The history of Planck's radiation law is very interesting. The key advantage for Planck was that at this time in Berlin at the Physikalisch-technische Reichsanstalt (at this time the equivalent of today's NIST in the US) they wanted to create an objective reproducible standard for the brightness of light sources (perhaps because electric light bulbs started to substitute for the gas lights around this time). It was of course well known that thermal radiation is a natural standard, i.e., it's independent of the material of the emitter. So they started to measure the thermal spectrum of electromagnetic waves using a Platin cavity brought accurately to a stable temperature to have a (nearly) exact black-body emitter at a well-defined temperature and then measured the spectrum over a very large range of frequencies (from the IR to the far UV, if I remember right).

From the very accurate results Planck in 1899 first guessed the right law by interpolating between then known low- and high-frequency limits. Then he thought about, how to derive the law, using Maxwell electromagnetics and (phenomenological!) thermodynamics, which failed. Then, very reluctantly, he started to use Boltzmann's methods of Statistical Mechanics. Planck was not in favor of Statistical Mechanics before, but then he used Boltzmann's methods after his trials before failed. Indeed, he used Boltzmann's method to count the number of microstates of a given macrostate to get the entropy (writhing down $S=-k_{\text{B}} \ln \Omega$ for the first time!) and from that the black-body spectrum. The remarkable thing was, how he counted wave modes with discretized energies, i.e., the idea that the energy exchange between the em. field of frequency $f$ ($\omega$) and the material (theorized as harmonic oscillators, which is the most simple model, but it doesn't matter anyway for the universal black-body radiation how you model the cavity walls) is in discrete quanta of the size $E=h \nu=\hbar \omega$. The first motivation was to make $h \rightarrow 0$ at the end of the calculation, but Planck realized that this is precisely what he shouldn't do, because with the discretized energy quanta he got precisely the spectrum he had guessed and which he knew to describe the measured spectrum very accurately. Then for the rest of his life he tried to get rid of this conclusion again and to find an argument, how to derive the black-body spectrum from classical physics, but of course in vain.

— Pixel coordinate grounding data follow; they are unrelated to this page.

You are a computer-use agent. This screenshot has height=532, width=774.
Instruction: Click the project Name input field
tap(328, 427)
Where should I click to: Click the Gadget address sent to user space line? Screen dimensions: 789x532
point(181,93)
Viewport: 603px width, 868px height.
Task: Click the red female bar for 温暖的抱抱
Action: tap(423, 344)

What's very interesting about Planck's derivation of the black-body spectrum is the combinatorics he used. From our modern understanding it's easy to understand, because intuitively he used the correct counting for bosons, but at his time this was not so straight forward. Maybe he was inspired from Boltzmann's solution of the Gibbs paradox, where he introduced ad hoc the famous factor of $1/N!$ for a gas consisting of $N$ "indistinguishable particles", although from the point of view of classical mechanics particles are always distinguishable through their initial state in phase space, which implies the unique state in phase space at all times, i.e., one can follow the trajectory of each particle in phase space (in principle) and thus each particle is identifiable. Anyway, I could not understand his counting method without using the argument from modern quantum theory to count the microstates for bosons. Also Planck indeed had no idea to think of his energy quanta in terms of particles, and he fought always against the idea of "light particles", and as we know now, he was not completely wrong with that since indeed the modern photon, defined through relativistic QFT is far from being particle like in a classical sense of a localizable entity.

 

[kith]

This is getting off-topic but if you are interested in the accurate historical developments of QM, there's a marvelous book called "Quantum Concepts in Physics: An Alternative Approach to the Understanding of Quantum Mechanics" by Malcom Longair.

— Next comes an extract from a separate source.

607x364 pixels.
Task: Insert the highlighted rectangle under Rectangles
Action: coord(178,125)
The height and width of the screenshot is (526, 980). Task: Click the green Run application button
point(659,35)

What @vanhees71 has sketched in his previous post is explained in the book in detail. Certainly, there's also an in depth chapter on how exactly Einstein reasoned about the photoelectric effect but I don't have the book handy.

 

[vanhees71]

Another very detailed and comprehensive source is the multi-volume work by Mehra and Rechenberg.

 

[kith]

Another very detailed and comprehensive source is the multi-volume work by Mehra and Rechenberg.

The main difference between the two books is that Mehra and Rechenberg is huge (just out of curiosity: how much of the thousands of pages of Mehra and Rechnberg have you actually read?) because it is a book about the history of science and wants to include every detail and every exchange of letters between important scientists.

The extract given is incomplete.